Liberté double et indivisible – Flash 43 Décembre 1976

Liberté double et indivisible – Flash 43 – Décembre 1976 par Serge Monnier

 

         «Que cent fleurs s’épanouissent, que cent écoles rivalisent ! » A la mort du« Grand timonier», ce souhait qu’il avait lancé au peuple chinois pour le guider et le stimuler, ne fut que partiellement exaucé : les fleurs furent nombreuses, venant de tous les horizons, à célébrer le révolutionnaire, le chef de guerre, le prophète politique qui a su donner au chinois les moyens de vivre et rendre à la Chine sa dignité ; quant à la rivalité des écoles, elle ne s’engagea pas dans cent voies diverses, mais sur deux chemins opposés. Cette croisée des chemins a pour nom «liberté ». A son sujet le plus grand nombre rivalisa de discrétion, et ce n’est qu’une poignée de fervents qui rivalisèrent dans la provocation, d’aucuns n’hésitant pas à présenter la Chine comme le Royaume céleste enfin réalisé dans la pleine liberté des enfants de Dieu !

        

            La réserve discrète aussi bien que la provocation extrême révèlent une opposition dans la conception de la liberté. La liberté aurait-elle un double visage ? Chaque visage aurait-il un pouvoir de fascination tel qu’envoûté par l’un d’eux nul ne pourrait en détacher son regard et la saisir tout entière comme le double et indivisible ? Tenter cette tâche impossible est peut-être le seul moyen d’être raisonnable. Essayons.

 

         Est dit libre l’être qui n’est pas déterminé par autre chose que par lui-même ; or tout être fini, précisément parce qu’il a une fin, est déterminé par autre chose qui le limite. Aussi la liberté n’est-elle pas un donné, mais un résultat acquis par un acte de libération qui supprime l’altérité qui opprime et l’étrangeté qui effraie. Par le travail et la technique, la nature se voit ravir son pouvoir castrateur : l’homme transforme son environnement pour trouver dans le monde les instruments de sa survie et les moyens de ses projets. Par l’éducation des hommes et la formation des citoyens tombent les barrières qui séparent les individus et l’adhésion de chacun à la volonté générale permet de retrouver chez lesautres la même volonté du bien commun. L’organisation de l’économie, la mise en place d’institutions juridiques et politiques, la création d’oeuvres artistiques, composent une culture au sein de laquelle chaque sphère de l’activité humaine concourt à l’expression variées d’un unique principe.

           

         Cette libération multiforme a pour finalité la « liberté d’intégration», c’est-à-dire l’existence d’une totalité homogène au sein de laquelle on se sente « chez soi», un monde au milieu duquel, où que l’on se tourne, on ne risque plus de rencontrer l’autre qui dérange ou l’étranger qui inquiète, mais les variations atténuées et apaisantes de l’identique et du semblable.
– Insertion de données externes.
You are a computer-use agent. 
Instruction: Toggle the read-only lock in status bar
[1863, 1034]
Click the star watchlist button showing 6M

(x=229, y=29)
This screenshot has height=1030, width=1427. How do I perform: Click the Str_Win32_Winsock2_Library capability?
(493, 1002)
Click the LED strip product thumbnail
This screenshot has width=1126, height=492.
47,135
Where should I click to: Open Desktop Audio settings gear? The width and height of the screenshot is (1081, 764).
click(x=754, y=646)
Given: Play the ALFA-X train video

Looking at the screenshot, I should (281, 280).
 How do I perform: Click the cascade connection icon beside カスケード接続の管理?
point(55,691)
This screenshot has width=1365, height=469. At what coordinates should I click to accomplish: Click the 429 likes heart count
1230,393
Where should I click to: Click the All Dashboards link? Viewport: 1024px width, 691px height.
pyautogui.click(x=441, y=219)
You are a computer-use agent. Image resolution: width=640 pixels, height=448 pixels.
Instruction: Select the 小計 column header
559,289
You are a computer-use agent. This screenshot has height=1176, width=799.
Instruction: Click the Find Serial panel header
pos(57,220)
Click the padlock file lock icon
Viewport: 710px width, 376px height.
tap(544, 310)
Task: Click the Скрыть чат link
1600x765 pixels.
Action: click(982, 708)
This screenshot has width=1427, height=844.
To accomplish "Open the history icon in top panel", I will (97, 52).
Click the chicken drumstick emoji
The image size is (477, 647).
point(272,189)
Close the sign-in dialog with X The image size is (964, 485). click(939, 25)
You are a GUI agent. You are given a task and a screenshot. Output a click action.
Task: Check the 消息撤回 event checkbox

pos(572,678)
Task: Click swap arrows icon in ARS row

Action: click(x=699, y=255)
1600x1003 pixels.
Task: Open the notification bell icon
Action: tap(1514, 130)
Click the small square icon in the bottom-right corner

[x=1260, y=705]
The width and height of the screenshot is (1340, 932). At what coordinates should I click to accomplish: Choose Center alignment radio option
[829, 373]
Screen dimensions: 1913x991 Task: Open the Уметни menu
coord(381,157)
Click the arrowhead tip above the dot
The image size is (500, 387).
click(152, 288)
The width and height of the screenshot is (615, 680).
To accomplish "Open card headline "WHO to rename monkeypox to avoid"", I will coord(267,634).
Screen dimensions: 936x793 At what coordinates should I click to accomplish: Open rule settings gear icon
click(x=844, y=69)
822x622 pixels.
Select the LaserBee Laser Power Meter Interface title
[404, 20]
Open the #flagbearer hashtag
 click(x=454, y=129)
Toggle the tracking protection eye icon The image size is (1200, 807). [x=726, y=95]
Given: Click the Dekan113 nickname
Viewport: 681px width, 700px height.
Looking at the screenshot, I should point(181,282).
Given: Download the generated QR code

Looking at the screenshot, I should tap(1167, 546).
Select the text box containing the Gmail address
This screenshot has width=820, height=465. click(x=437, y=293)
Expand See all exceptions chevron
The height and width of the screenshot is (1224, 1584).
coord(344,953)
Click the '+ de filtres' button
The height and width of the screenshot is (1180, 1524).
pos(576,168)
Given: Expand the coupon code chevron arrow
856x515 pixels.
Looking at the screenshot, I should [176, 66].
         Mais la recherche de la liberté d’intégration porte en elle une volonté de l’unité qui vire aisément du souci de l’unification à la rage l’uniformisation. Or en rejetant hors d’elle toute différence : la nation, ainsi unifiée se referme sur elle-même et ses frontières se dressent comme des murailles difficilement franchissables.

  La liberté est devenue volonté de la différence et de l’indépendance. De cette « liberté d’indépendance» la conquête se déploie dans toutes les directions : indépendance de l’activité économique par rapport au pouvoir politique et religieux ; indépendance de la création artistique et de la science par rapport à la religion et à la métaphysique, puis inversement, lorsque la science eut étendu son empire, indépendance de la foi par rapport au savoir. La séparation des pouvoirs et la distinction des sphères d’activité se présentent comme le moyen de garantir à l’individu le droit à la différence et le respect de son autonomie.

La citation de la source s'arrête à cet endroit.